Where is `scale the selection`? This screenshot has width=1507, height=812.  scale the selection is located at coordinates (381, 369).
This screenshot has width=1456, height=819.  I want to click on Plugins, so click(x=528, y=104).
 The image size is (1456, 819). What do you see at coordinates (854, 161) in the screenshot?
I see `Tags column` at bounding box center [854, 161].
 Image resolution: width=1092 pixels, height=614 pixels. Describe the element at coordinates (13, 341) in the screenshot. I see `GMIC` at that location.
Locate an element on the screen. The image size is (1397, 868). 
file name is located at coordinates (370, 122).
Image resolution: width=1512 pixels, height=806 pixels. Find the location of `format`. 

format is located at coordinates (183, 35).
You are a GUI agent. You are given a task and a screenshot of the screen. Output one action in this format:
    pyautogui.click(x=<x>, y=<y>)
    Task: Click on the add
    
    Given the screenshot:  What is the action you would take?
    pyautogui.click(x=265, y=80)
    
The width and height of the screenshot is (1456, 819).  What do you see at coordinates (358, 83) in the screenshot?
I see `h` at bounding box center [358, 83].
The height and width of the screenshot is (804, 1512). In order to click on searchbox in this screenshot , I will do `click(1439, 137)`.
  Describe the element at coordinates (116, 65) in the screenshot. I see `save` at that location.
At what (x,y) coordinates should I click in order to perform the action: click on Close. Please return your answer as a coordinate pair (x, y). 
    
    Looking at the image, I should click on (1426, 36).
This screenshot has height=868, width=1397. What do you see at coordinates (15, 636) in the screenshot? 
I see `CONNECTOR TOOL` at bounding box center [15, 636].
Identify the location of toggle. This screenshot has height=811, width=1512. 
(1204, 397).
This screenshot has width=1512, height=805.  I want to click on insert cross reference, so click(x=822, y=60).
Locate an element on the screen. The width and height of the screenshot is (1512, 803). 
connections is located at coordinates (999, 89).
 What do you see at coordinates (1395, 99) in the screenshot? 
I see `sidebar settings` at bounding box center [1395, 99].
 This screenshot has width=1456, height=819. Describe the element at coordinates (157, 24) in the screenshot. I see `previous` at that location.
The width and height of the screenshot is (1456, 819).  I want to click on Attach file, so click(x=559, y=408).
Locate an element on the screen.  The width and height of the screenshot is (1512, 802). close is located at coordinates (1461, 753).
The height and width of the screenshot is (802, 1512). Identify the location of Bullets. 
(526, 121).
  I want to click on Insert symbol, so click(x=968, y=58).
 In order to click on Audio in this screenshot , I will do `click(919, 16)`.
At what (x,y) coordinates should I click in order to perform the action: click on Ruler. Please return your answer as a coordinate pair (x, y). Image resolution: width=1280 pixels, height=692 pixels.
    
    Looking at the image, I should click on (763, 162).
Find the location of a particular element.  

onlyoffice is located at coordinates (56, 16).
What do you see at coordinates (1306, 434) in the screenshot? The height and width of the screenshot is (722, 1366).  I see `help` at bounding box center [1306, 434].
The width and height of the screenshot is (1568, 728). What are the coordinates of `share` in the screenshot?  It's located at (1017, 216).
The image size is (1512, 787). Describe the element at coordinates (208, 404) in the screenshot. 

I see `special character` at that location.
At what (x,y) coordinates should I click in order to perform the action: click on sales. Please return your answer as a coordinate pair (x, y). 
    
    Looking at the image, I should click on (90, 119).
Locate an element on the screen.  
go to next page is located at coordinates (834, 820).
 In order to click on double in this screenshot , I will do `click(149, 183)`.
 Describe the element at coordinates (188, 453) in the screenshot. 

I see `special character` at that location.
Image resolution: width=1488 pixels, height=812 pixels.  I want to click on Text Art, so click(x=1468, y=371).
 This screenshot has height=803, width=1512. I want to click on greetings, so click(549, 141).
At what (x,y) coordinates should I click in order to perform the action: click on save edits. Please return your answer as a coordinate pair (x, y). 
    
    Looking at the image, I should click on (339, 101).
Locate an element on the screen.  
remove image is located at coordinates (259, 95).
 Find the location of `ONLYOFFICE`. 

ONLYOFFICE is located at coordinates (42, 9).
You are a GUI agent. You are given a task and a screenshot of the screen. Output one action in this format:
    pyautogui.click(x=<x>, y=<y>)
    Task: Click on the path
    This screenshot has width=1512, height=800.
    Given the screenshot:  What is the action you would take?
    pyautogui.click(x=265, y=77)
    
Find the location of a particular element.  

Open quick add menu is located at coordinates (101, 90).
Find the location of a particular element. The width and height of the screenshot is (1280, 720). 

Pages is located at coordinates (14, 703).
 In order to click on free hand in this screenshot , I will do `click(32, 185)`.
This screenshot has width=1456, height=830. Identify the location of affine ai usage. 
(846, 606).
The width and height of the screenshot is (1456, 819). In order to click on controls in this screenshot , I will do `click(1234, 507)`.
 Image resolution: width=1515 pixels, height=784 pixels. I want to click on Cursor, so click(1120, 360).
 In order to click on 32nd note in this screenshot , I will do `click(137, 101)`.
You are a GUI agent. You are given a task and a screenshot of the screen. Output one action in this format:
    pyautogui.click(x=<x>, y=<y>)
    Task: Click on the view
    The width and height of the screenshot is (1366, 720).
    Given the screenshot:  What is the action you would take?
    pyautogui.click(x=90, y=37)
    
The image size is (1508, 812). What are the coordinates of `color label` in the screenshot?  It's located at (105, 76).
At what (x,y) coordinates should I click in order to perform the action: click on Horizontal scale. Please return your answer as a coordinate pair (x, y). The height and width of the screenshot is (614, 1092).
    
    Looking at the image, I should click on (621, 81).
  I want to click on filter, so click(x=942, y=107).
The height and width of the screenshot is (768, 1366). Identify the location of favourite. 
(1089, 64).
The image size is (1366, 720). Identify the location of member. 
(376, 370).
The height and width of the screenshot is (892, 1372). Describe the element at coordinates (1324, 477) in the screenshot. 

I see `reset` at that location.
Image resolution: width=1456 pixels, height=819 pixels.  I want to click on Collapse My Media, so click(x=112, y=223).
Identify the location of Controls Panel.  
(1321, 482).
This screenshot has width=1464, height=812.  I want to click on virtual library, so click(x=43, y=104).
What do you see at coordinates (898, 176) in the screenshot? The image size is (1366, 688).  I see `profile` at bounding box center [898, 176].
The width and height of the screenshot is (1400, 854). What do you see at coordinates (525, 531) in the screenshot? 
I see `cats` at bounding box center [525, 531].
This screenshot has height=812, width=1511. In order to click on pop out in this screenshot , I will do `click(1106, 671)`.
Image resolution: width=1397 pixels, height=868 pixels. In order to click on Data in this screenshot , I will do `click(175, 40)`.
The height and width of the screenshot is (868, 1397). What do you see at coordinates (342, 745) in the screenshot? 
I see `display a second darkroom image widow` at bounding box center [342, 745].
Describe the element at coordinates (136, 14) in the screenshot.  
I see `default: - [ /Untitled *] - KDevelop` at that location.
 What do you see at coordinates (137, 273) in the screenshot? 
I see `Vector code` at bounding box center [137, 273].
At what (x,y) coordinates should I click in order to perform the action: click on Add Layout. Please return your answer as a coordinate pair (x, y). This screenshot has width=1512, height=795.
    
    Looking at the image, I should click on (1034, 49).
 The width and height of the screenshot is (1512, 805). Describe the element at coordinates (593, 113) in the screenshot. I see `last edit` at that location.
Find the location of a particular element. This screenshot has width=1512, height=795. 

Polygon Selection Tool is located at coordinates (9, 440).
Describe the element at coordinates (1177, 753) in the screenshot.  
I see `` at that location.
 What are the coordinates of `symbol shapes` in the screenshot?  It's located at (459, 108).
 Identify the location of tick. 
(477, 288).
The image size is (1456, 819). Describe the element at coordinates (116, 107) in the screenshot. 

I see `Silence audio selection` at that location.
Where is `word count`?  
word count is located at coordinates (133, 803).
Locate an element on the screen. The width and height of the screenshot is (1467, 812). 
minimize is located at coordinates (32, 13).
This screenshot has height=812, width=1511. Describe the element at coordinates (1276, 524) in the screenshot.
****************************************
▸ **GIVEN TASK**:
Repeat the lines of the material between the line containing "What do you see at coordinates (1306, 434)" and the line containing "This screenshot has height=803, width=1512.", inclusive.

▸ **ANSWER BELOW**:
What do you see at coordinates (1306, 434) in the screenshot? The height and width of the screenshot is (722, 1366).  I see `help` at bounding box center [1306, 434].
The width and height of the screenshot is (1568, 728). What are the coordinates of `share` in the screenshot?  It's located at (1017, 216).
The image size is (1512, 787). Describe the element at coordinates (208, 404) in the screenshot. 

I see `special character` at that location.
At what (x,y) coordinates should I click in order to perform the action: click on sales. Please return your answer as a coordinate pair (x, y). 
    
    Looking at the image, I should click on (90, 119).
Locate an element on the screen.  
go to next page is located at coordinates (834, 820).
 In order to click on double in this screenshot , I will do `click(149, 183)`.
 Describe the element at coordinates (188, 453) in the screenshot. 

I see `special character` at that location.
Image resolution: width=1488 pixels, height=812 pixels.  I want to click on Text Art, so click(x=1468, y=371).
 This screenshot has height=803, width=1512. I want to click on greetings, so click(549, 141).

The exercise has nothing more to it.